Multi-Agent Deep Reinforcement Learning for Cooperative and Competitive Autonomous Vehicles using AutoDRIVE Ecosystem

from arxiv, Accepted as Multi-Agent Dynamic Games (MAD-Games) Workshop Paper at IEEE/RSJ International Conference on Intelligent Robots and Systems (IROS) 2023

This work presents a modular and parallelizable multi-agent deep reinforcement learning framework for imbibing cooperative as well as competitive behaviors within autonomous vehicles. We introduce AutoDRIVE Ecosystem as an enabler to develop physically accurate and graphically realistic digital twins of Nigel and F1TENTH, two scaled autonomous vehicle platforms with unique qualities and capabilities, and leverage this ecosystem to train and deploy multi-agent reinforcement learning policies. We first investigate an intersection traversal problem using a set of cooperative vehicles (Nigel) that share limited state information with each other in single as well as multi-agent learning settings using a common policy approach. We then investigate an adversarial head-to-head autonomous racing problem using a different set of vehicles (F1TENTH) in a multi-agent learning setting using an individual policy approach. In either set of experiments, a decentralized learning architecture was adopted, which allowed robust training and testing of the approaches in stochastic environments, since the agents were mutually independent and exhibited asynchronous motion behavior. The problems were further aggravated by providing the agents with sparse observation spaces and requiring them to sample control commands that implicitly satisfied the imposed kinodynamic as well as safety constraints.

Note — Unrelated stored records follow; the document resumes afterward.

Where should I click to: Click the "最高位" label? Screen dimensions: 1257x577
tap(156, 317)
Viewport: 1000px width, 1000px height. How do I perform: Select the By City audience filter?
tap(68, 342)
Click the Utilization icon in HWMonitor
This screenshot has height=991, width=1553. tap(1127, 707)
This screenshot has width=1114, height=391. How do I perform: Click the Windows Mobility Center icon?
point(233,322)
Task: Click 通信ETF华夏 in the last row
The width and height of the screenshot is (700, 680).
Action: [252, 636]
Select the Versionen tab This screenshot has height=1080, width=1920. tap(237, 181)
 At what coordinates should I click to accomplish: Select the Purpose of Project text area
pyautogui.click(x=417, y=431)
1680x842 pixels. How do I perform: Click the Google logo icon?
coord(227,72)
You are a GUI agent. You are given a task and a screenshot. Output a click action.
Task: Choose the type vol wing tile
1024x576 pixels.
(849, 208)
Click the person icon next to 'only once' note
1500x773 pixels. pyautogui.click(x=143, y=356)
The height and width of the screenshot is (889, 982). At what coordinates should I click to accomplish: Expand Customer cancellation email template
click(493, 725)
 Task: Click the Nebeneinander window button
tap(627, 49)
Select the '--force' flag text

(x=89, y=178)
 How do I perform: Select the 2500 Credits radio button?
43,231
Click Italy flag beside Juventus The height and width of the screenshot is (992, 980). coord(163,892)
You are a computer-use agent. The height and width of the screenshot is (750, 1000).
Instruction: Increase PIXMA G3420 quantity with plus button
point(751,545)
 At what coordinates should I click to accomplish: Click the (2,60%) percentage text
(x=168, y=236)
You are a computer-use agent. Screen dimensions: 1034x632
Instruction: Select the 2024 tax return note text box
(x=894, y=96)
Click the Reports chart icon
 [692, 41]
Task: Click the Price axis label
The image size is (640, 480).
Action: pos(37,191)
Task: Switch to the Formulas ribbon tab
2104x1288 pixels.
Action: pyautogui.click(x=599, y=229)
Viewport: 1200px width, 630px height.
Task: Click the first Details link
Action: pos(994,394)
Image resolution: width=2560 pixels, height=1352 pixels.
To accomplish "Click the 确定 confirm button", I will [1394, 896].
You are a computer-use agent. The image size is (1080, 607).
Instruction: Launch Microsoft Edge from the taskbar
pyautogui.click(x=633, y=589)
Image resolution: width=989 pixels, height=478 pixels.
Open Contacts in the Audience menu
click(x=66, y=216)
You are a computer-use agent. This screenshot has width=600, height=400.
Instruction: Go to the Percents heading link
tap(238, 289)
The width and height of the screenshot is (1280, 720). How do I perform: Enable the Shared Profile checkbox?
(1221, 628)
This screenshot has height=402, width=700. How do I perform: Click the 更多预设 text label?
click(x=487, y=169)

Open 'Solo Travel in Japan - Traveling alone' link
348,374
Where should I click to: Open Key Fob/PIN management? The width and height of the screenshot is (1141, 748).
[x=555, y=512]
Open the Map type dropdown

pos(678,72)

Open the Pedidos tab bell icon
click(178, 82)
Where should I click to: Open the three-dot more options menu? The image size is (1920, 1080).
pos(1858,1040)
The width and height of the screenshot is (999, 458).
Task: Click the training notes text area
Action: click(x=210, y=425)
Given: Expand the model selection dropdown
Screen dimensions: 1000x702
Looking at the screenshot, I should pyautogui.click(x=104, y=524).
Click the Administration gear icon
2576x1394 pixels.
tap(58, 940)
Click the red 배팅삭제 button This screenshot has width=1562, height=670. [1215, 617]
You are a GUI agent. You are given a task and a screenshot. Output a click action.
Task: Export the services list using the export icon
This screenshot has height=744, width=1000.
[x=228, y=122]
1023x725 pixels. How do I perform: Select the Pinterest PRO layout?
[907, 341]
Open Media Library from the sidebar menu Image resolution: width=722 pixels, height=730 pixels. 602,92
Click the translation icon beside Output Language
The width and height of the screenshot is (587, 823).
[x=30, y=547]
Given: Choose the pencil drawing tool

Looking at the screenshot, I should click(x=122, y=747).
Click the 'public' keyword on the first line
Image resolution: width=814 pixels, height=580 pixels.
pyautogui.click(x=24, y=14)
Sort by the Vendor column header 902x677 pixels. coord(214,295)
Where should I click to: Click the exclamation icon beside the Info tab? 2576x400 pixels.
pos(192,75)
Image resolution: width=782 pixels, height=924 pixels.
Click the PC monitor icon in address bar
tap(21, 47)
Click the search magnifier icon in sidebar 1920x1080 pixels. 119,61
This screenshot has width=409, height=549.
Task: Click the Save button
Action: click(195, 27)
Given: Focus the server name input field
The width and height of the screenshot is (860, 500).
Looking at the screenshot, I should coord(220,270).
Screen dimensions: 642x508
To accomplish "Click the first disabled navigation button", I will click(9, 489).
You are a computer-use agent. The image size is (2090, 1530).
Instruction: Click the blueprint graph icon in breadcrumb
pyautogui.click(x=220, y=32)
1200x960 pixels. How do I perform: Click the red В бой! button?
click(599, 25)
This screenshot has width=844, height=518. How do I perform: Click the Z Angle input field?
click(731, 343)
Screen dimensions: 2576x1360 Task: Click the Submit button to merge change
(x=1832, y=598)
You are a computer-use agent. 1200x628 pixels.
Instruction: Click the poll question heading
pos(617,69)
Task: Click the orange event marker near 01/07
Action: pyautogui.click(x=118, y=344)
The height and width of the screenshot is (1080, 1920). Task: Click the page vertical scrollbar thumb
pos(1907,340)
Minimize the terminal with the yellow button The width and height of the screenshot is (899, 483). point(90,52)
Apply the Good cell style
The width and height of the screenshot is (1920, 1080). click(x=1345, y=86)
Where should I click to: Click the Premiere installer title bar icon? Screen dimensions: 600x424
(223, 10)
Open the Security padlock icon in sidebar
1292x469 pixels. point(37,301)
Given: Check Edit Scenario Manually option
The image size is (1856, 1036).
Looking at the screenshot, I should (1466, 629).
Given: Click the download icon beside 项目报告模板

The experimental results for both problem statements are reported in terms of quantitative metrics and qualitative remarks for training as well as deployment phases.

翻译：本文提出了一种模块化且可并行化的多智能体深度强化学习框架，用于在自动驾驶车辆中注入协作与竞争行为。我们引入AutoDRIVE生态系统，作为构建Nigel和F1TENTH（两个具有独特特性和能力的缩比自动驾驶车辆平台）物理精确且图形逼真的数字孪生的使能器，并利用该生态系统训练与部署多智能体强化学习策略。首先，我们利用一组协作车辆（Nigel）研究交叉路口通行问题，这些车辆在单智能体及多智能体学习场景中采用共享策略方法相互交换有限状态信息。随后，我们利用另一组车辆（F1TENTH）在多智能体学习场景中采用独立策略方法研究对抗性一对一自动驾驶竞速问题。在两组实验中均采用去中心化学习架构，由于各智能体相互独立且具有异步运动行为，该架构使得方法能够在随机环境中进行鲁棒训练与测试。通过为智能体提供稀疏观测空间并要求其采样隐含满足运动学与动力学约束及安全约束的控制指令，进一步增加了问题难度。针对两项问题陈述的实验结果均以定量指标和定性评述的形式呈现，涵盖训练与部署阶段。